Where to go? What to do? Where to eat? At least once a weekend, most of us discuss at least one of these questions with someone else—a friend, a significant other, a spouse.
But what happens when we disagree? It’s difficult, but negotiable.
To make it negotiable, however, is to understand the difference between negotiation and persuasion. Specifically, it’s to treat differences of opinion as opportunities to negotiate, not invitations to persuade. This post will discuss why and how to do that.
To make this real, imagine it’s Friday night. You’re dead-set on visiting your favorite gastropub, but your significant other is just as dead-set on visiting her favorite Italian restaurant. Seeing a stalemate in the cards, what will you say next?
If you’re like most people, you’ll start to extoll the gastropub’s virtues (the beer selection! the TVs! the burgers!). If that doesn’t work, you’ll probably start to subtly trash the Italian restaurant (the grumpy waiters! the tiny bathroom! the runny sauce!). In short, if you’re like most people, you’ll start to persuade. But wait, “most other people” probably includes your significant other, right? What’s she likely to do? Seeing you start to persuade, chances are that she’ll do that too. Where’s this likely to lead? Another Friday night eating stale Trader Joe’s burritos in front of Dateline NBC.

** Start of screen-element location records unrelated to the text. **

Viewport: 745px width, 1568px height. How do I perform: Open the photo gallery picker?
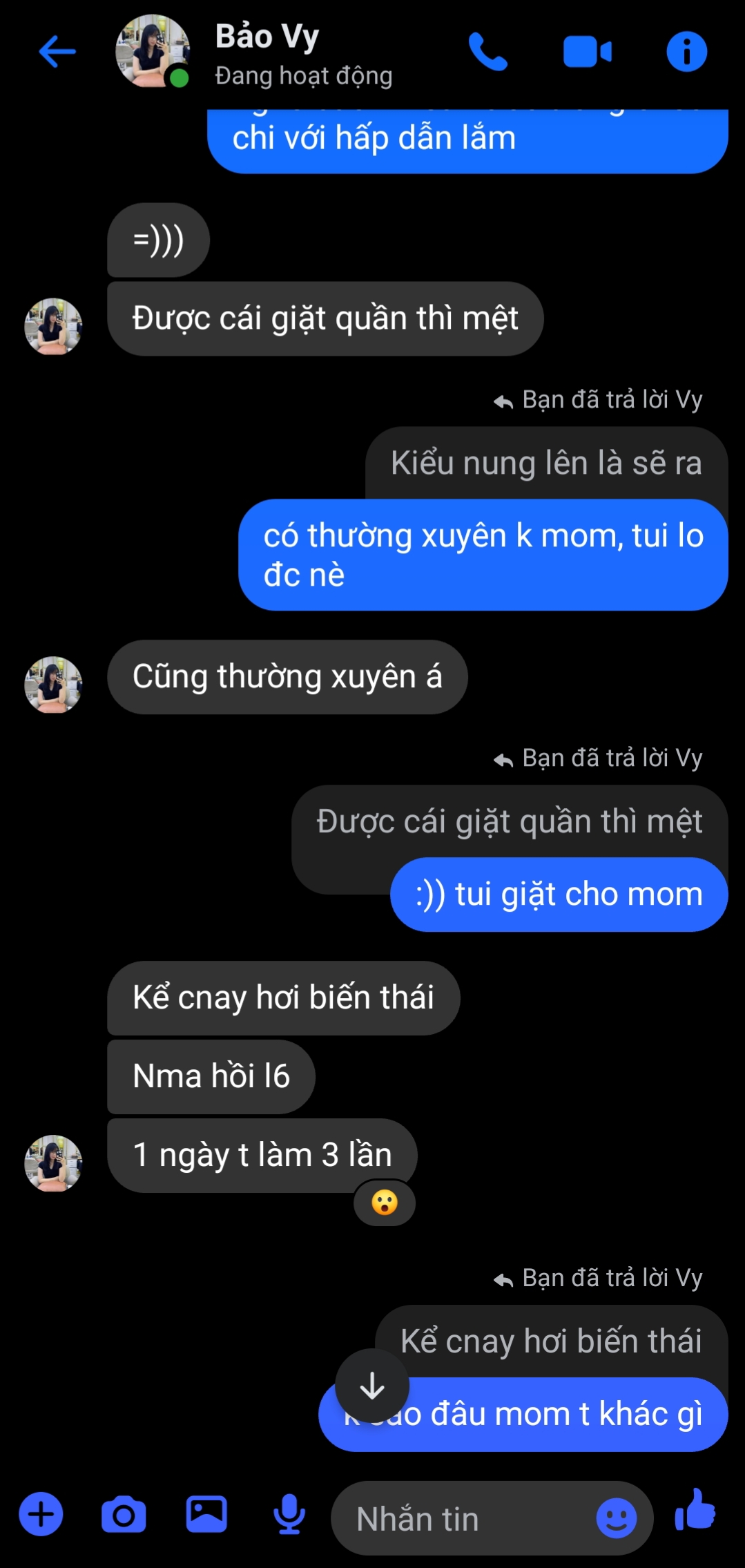point(206,1514)
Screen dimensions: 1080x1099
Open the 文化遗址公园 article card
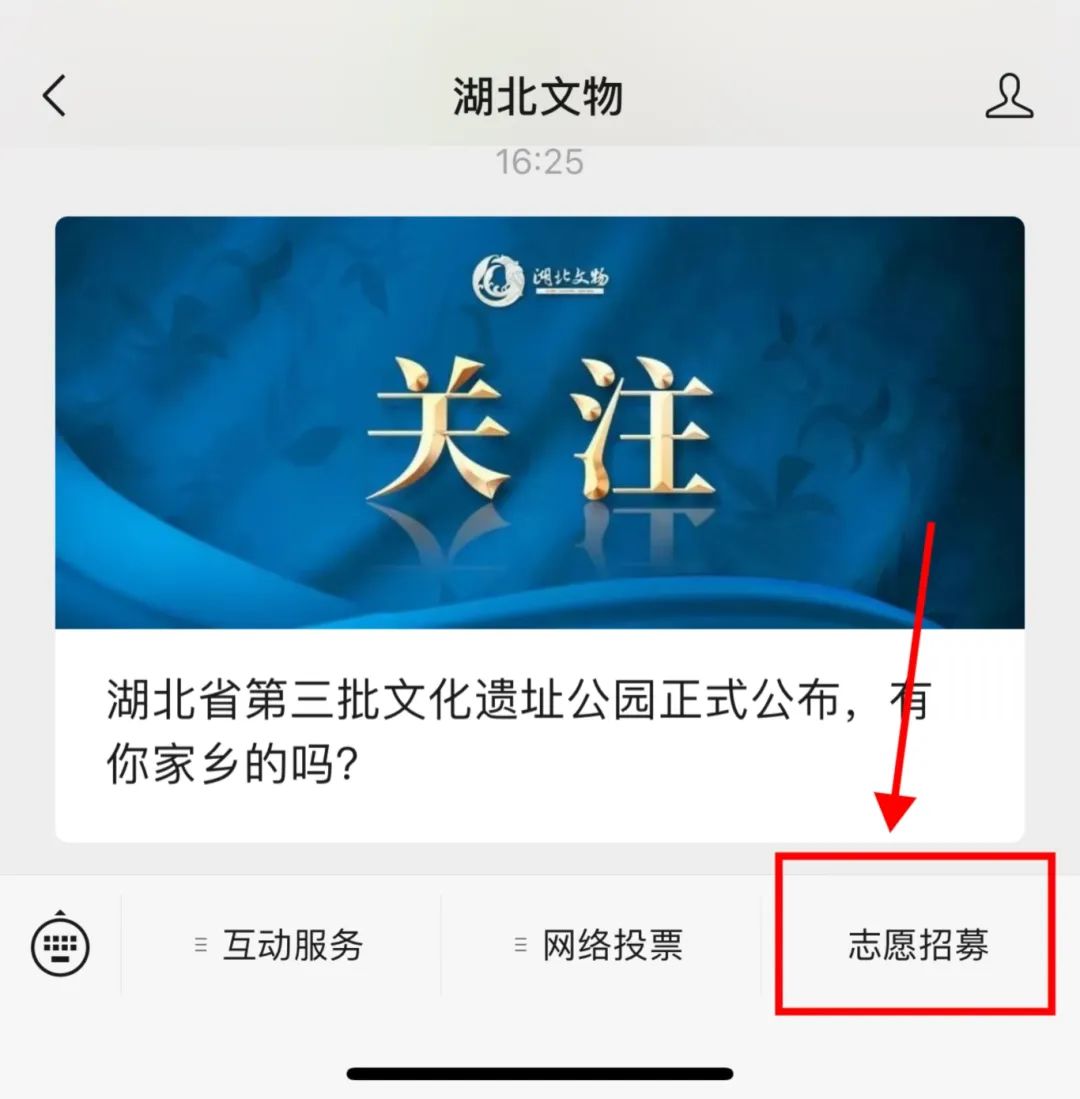tap(540, 530)
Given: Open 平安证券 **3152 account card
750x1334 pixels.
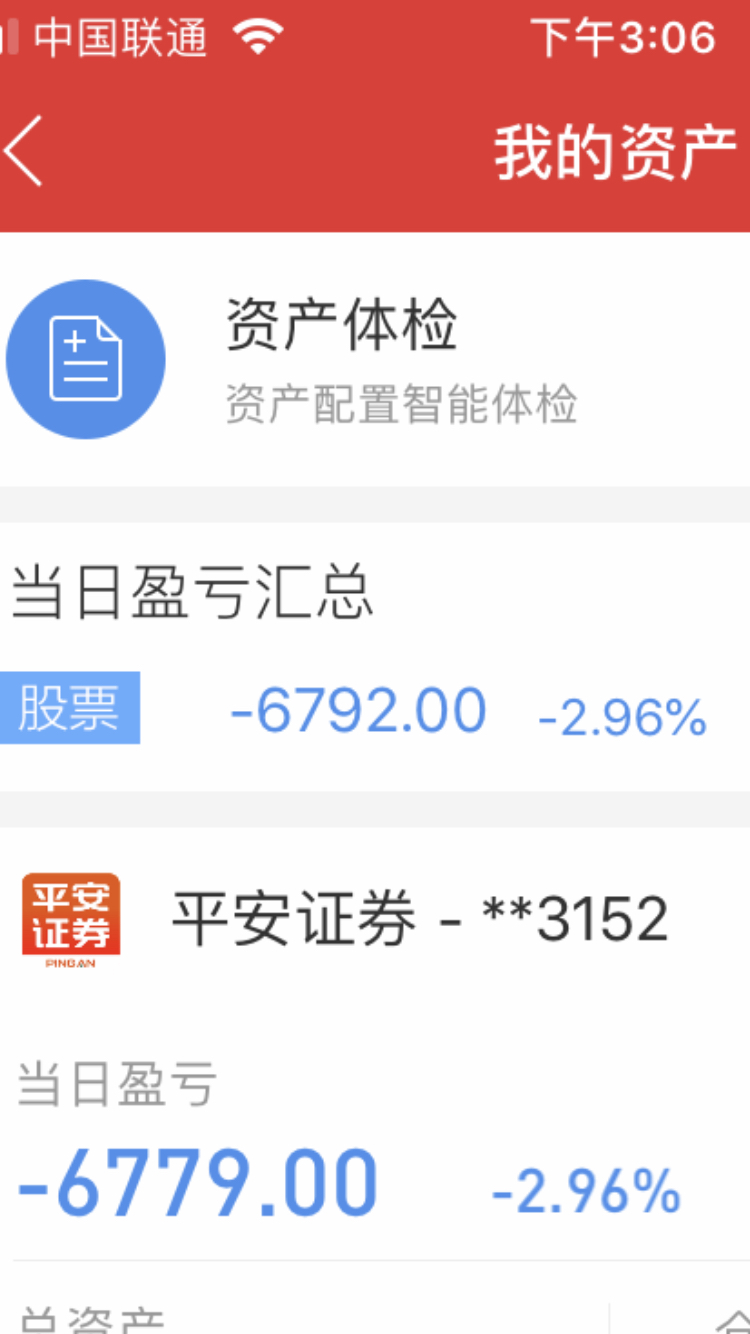Looking at the screenshot, I should [x=375, y=919].
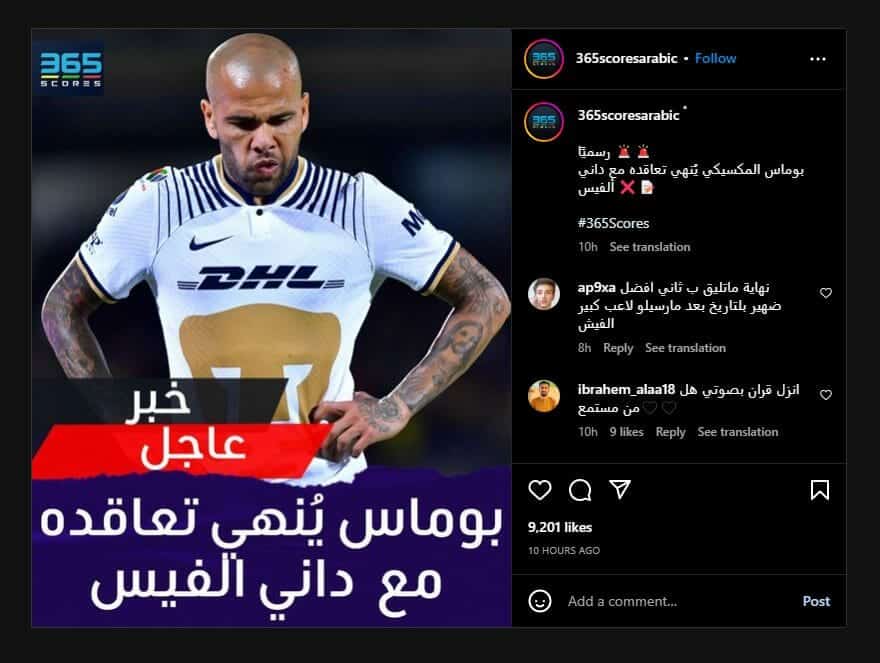Viewport: 880px width, 663px height.
Task: Like ibrahem_alaa18's comment
Action: tap(826, 395)
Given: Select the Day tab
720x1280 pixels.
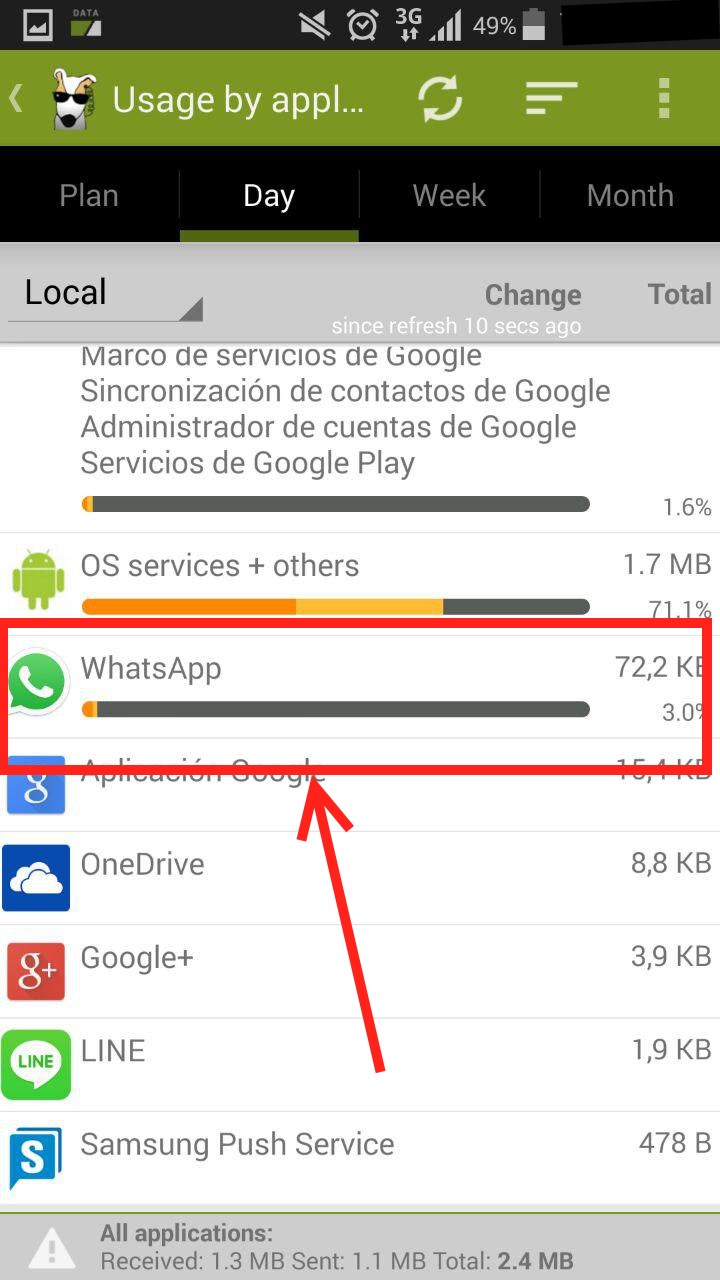Looking at the screenshot, I should pyautogui.click(x=269, y=195).
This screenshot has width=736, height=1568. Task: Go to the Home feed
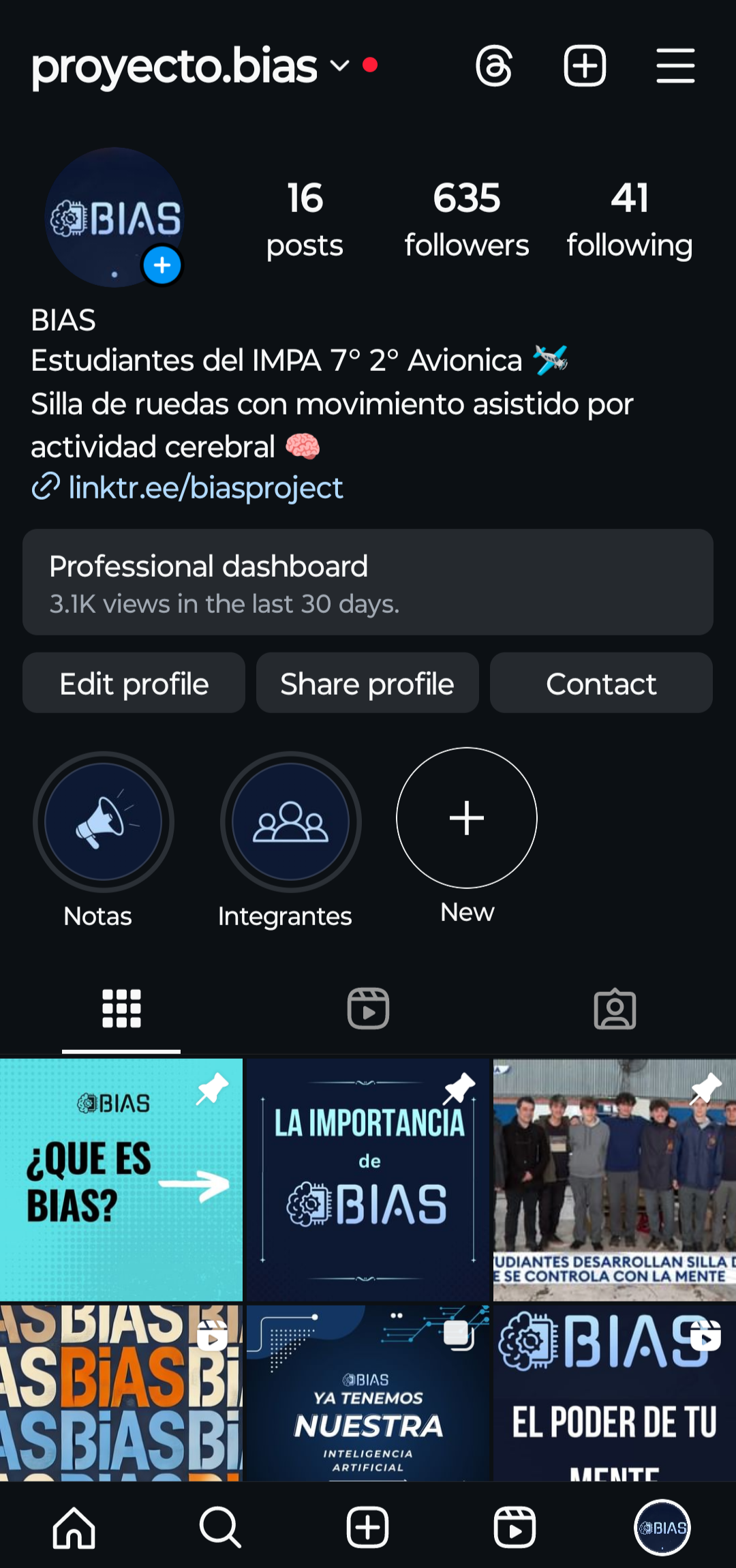74,1528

But imagine for a moment that you instead saw the situation as a chance to negotiate. What would you say then? Well, you wouldn’t just drop your taste for the gastropub, developing a sudden interest in spaghetti. To clear up a basic misconception, negotiation does not mean surrender. No – what you’d do is share your fundamental reason for wanting to visit the gastropub, which often has surprisingly little to do with the arguments you would’ve used to persuade. Perhaps the real reason underlying your gastropub preference, for example, is its proximity to your house—you’ve had a rough week and want to walk somewhere close, not drive to the Italian place three suburbs away. Next, after sharing your fundamental reason, you’d ask hers: why do you want to go to that Italian place? “Because I want somewhere quiet so we can talk,” she might say, “and we always have to shout at that gastropub.”
Well now you’ve opened up a world of possibilities. You want somewhere close, and she wants somewhere quiet. There are about five quiet restaurants within walking distance. Just by negotiating rather than persuading, you’ve avoided a nasty dispute and all of its ramifications for your Friday night.
The critical point is that negotiation is not the same thing as persuasion. Negotiation may involve some element of persuasion—you may still have to persuade your significant other than one of the five restaurants is better than another. But negotiation is much broader than persuasion, and it starts much differently—with both parties sharing their fundamental reasons.
Have you ever selected a restaurant this way?